Masih ingatkah Anda masa-masa ketika membeli ponsel pintar terasa jauh lebih sederhana? Anda membeli perangkat, menikmatinya selama satu atau dua tahun, lalu perlahan performanya menurun dan pembaruan sistem operasi berhenti datang. Kala itu, kita mungkin hanya akan menggerutu sebentar sebelum akhirnya memutuskan untuk membeli perangkat baru. Siklus ini dianggap wajar, dan dukungan perangkat lunak jangka panjang sering kali hanya menjadi catatan kaki yang terlupakan dalam spesifikasi teknis.

Namun, lanskap teknologi di tahun 2026 telah berubah drastis. Perangkat keras smartphone kini telah mencapai tingkat kematangan dan durabilitas yang luar biasa, bahkan untuk kategori kelas menengah sekalipun. Ponsel tidak lagi “rusak” atau “lemot” hanya dalam waktu dua tahun. Realitas baru ini membuat konsumen, termasuk Anda, menjadi jauh lebih kritis. Kini, pertanyaan sebelum membeli ponsel bukan lagi sekadar “berapa megapiksel kameranya?”, melainkan “berapa lama ponsel ini akan tetap relevan?”.

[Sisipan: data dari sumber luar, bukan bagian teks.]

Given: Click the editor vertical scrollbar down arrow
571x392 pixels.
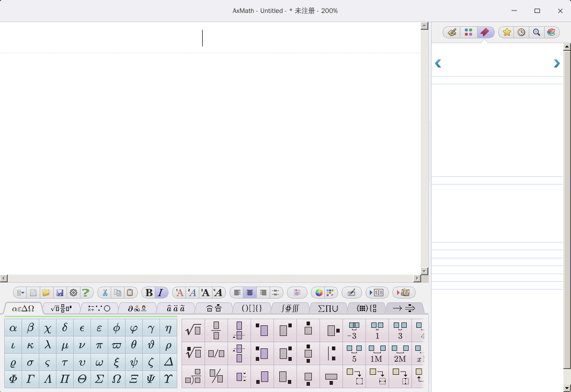Looking at the screenshot, I should coord(424,271).
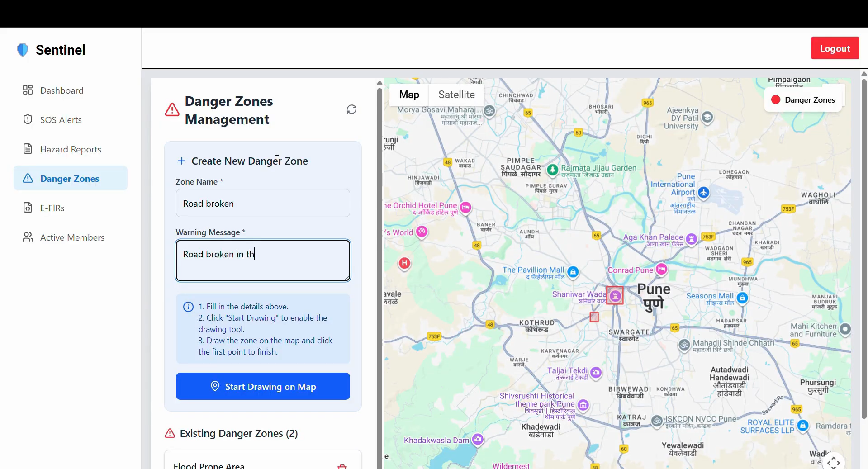The width and height of the screenshot is (868, 469).
Task: Open the map camera controls button
Action: [x=833, y=462]
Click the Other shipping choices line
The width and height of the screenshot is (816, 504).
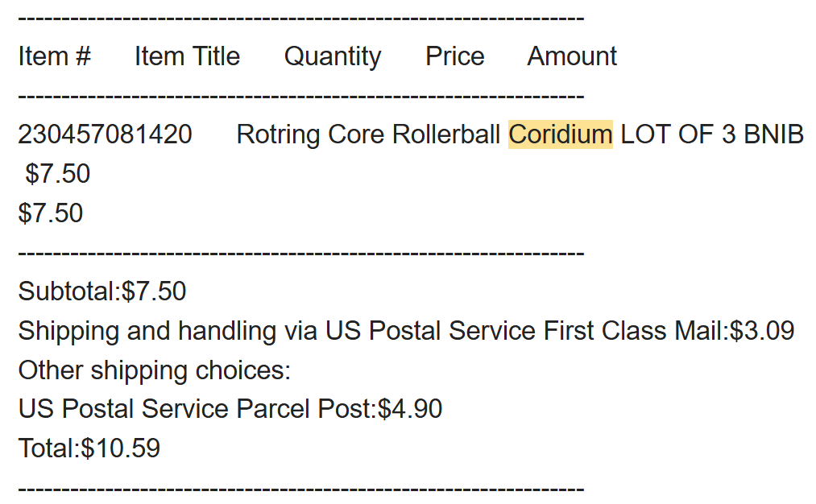pyautogui.click(x=154, y=370)
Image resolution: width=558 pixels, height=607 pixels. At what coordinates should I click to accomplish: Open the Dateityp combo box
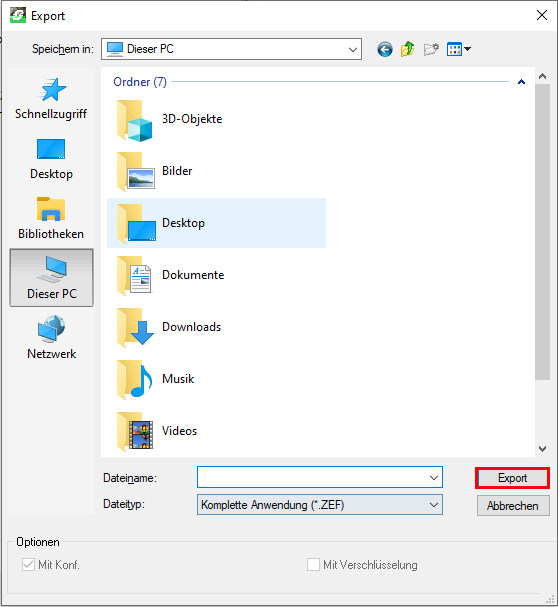coord(320,505)
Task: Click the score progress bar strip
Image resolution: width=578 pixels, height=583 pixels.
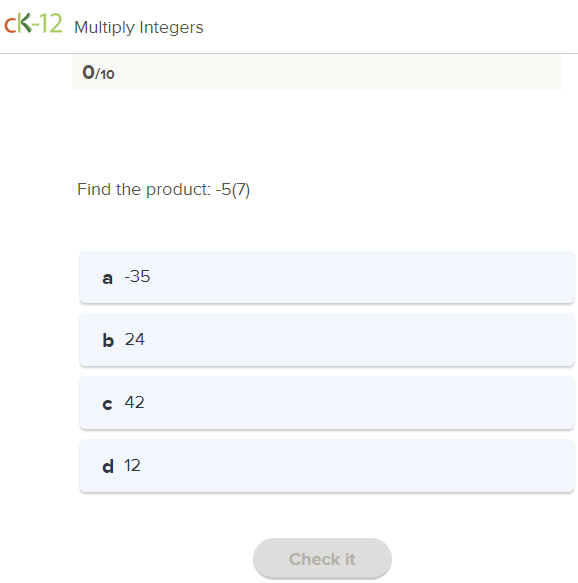Action: [317, 73]
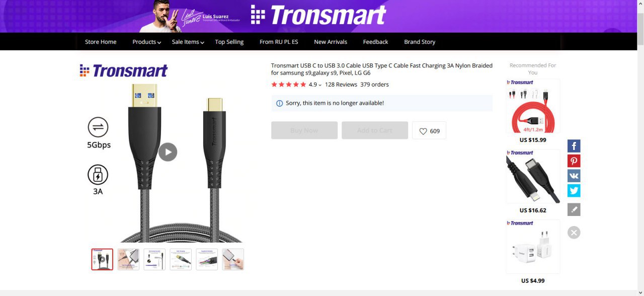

Akibatnya, apa yang dulunya dianggap sebagai kemurahan hati produsen—seperti jaminan pembaruan lima tahun—kini mulai dibicarakan sebagai standar minimum, terutama untuk perangkat yang tidak murah. Pergeseran ini bukan sekadar tren sesaat, melainkan evolusi fundamental dalam cara kita memandang nilai sebuah smartphone. Pertanyaannya bukan lagi apakah jaminan update panjang itu penting, tetapi perusahaan mana yang benar-benar siap berkomitmen, bukan sekadar janji manis di atas kertas.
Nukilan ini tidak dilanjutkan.